The pseudonym "Philo Vaihinger" has been abandoned. All posts have been and are written by me, Joseph Auclair.

Friday, January 22, 2016

NR against Trump

Their objections are not only that he is no conservative and would break the firm conservative hold on the Republican Party.

Against Trump

It is unpopular to say in the year of the “outsider,” but it is not a recommendation that Trump has never held public office. 

Since 1984, when Jesse Jackson ran for president with no credential other than a great flow of words, both parties have been infested by candidates who have treated the presidency as an entry-level position. 

They are the excrescences of instant-hit media culture. 

The burdens and intricacies of leadership are special; experience in other fields is not transferable. 

That is why all American presidents have been politicians, or generals. 

Any candidate can promise the moon. 

But politicians have records of success, failure, or plain backsliding by which their promises may be judged. 

Trump can try to make his blankness a virtue by calling it a kind of innocence. 

But he is like a man with no credit history applying for a mortgage — or, in this case, applying to manage a $3.8 trillion budget and the most fearsome military on earth.
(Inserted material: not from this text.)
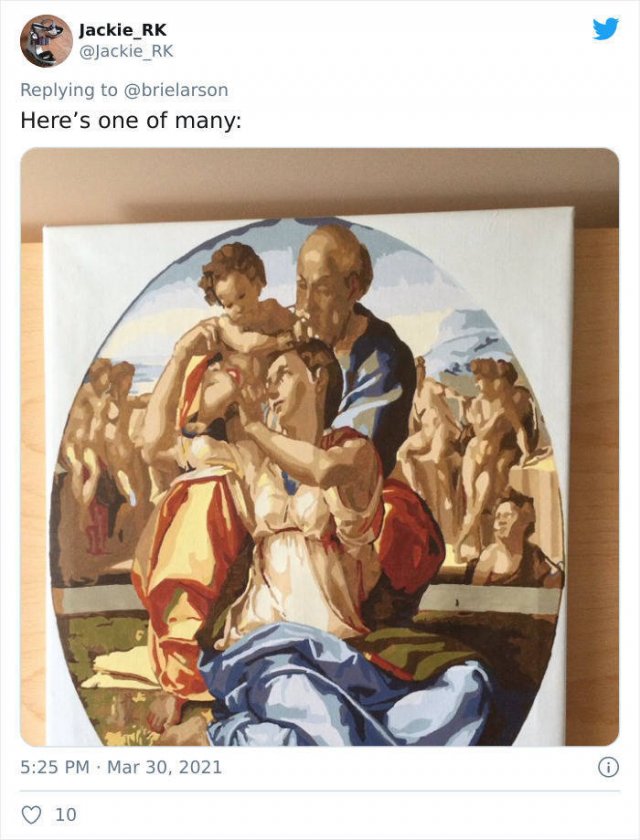Visit the @brielarson profile mention
Screen dimensions: 640x840
pyautogui.click(x=176, y=90)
One advantage of representative government over direct democracy is that it puts power in the hands of professionals who are smarter, better educated, and perforce much more politically savvy than the people as a whole.

Another is that it strengthens the hand of the "haves" as opposed to the "have nots," essential for orderly government of any society in which equality of income and public ownership of all means of production do not obtain.

Amateurs short out that circuit, even when it's not a case of democracy itself being threatened or even destroyed by demagogues enjoying the enthusiastic support of the masses.